==== Text segment

Item 2.03 Creation of a Direct Financial Obligation or an Obligation under an Off-Balance Sheet Arrangement of a Registrant.

Item 1.03 herein is incorporated by reference.

 

Item 2.04 Triggering Events That Accelerate or Increase a Direct Financial Obligation or an Obligation under an Off-Balance Sheet Arrangement.

The Bankruptcy Filing described in Item 1.03 above constituted an event of default with respect to the following debt instruments (collectively, the “Debt Documents”):

 

   

Indenture, dated as of January 1, 1991, between the Company and JPMorgan Chase Bank (formerly The Chase Manhattan Bank as successor by merger to Manufacturers Hanover Trust Company), as trustee;

 

   

Indenture, dated as of December 18, 2007, between the Company and Wilmington Trust Company, as Trustee;

 

   

First Supplemental Indenture, dated as of December 18, 2007, between the Company and Wilmington Trust Company, as Trustee, relating to approximately $159.4 million of principal and accrued and unpaid interest on outstanding 5.125% Senior Convertible Notes due 2011;

 

   

Second Supplemental Indenture, dated as of December 18, 2007, between the Company and Wilmington Trust Company, as Trustee, relating to approximately $229 million of principal and accrued and unpaid interest on outstanding 6.75% Senior Convertible Notes due 2011;

 

   

Indenture, dated as of August 4, 2009, among the Company, the guarantors named therein and Wilmington Trust Company, as trustee, relating to approximately $254.1 million of principal and accrued and unpaid interest on outstanding 11.375% Senior Secured Notes due August 4, 2015;

 

   

Amended and Restated Credit Agreement, dated as of December 27, 2007, among the Company, and the other Borrowers party thereto, as Borrowers and the Lenders party thereto, and Bank of America, N.A., as Administrative Agent and Collateral Agent and Banc of America Securities LLC as Lead Arranger, as amended, relating to approximately $133.8 million of principal and accrued and unpaid interest outstanding on term loans, letters of credit and the revolving credit facility; and

 

   

Unsecured Promissory Note, dated as of September 2, 2008, between the Company and Erivan Karl Haub (the “Promissory Note”), relating to approximately $10 million of principal and accrued and unpaid interest outstanding.

========
==== Provided records

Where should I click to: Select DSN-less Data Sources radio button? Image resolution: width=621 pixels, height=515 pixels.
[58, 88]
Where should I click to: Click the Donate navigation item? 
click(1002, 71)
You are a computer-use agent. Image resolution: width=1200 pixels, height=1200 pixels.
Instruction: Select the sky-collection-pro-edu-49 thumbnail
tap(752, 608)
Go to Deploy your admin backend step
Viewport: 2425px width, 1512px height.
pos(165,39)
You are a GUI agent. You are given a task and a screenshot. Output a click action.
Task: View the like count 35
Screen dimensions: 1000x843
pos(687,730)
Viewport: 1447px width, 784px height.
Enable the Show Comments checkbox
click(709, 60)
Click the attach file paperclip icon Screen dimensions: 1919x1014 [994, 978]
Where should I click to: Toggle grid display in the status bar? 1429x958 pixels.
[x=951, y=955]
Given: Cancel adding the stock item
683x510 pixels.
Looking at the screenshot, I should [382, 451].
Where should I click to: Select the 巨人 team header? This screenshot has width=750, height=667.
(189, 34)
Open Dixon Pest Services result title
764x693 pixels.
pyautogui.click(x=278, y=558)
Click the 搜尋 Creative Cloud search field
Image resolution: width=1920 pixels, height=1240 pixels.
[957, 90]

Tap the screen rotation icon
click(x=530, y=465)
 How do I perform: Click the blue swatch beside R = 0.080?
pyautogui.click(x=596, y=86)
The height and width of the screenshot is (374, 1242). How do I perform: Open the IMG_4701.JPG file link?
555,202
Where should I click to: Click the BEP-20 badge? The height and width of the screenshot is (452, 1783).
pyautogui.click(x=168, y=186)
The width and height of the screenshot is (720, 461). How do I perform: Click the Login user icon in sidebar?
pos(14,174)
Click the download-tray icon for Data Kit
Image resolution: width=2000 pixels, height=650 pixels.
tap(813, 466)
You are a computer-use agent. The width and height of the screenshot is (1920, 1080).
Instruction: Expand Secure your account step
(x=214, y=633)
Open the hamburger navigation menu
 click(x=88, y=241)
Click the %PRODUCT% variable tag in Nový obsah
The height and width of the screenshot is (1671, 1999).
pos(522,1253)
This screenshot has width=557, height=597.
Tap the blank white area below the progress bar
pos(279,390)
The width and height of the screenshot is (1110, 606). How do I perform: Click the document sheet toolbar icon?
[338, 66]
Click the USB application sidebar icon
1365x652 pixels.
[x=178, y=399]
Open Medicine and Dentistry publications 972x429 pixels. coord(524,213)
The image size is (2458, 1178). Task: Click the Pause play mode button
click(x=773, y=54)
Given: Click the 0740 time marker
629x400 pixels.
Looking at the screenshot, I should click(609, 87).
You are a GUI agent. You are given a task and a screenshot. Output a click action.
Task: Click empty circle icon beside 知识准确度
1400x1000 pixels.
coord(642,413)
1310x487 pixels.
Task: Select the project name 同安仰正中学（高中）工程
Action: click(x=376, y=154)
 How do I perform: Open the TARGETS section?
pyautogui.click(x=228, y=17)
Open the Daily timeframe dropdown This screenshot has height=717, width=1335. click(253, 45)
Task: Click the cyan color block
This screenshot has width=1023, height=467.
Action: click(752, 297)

========

List every debt instrument in the filing excerpt that makes up the "Debt Documents," with the date given for each.

1. Indenture between the Company and JPMorgan Chase Bank, dated January 1, 1991
2. Indenture between the Company and Wilmington Trust Company, dated December 18, 2007
3. First Supplemental Indenture between the Company and Wilmington Trust Company, dated December 18, 2007
4. Second Supplemental Indenture between the Company and Wilmington Trust Company, dated December 18, 2007
5. Indenture among the Company, the guarantors named therein and Wilmington Trust Company, dated August 4, 2009
6. Amended and Restated Credit Agreement among the Company, the other Borrowers, the Lenders, Bank of America, N.A. and Banc of America Securities LLC, dated December 27, 2007
7. Unsecured Promissory Note between the Company and Erivan Karl Haub, dated September 2, 2008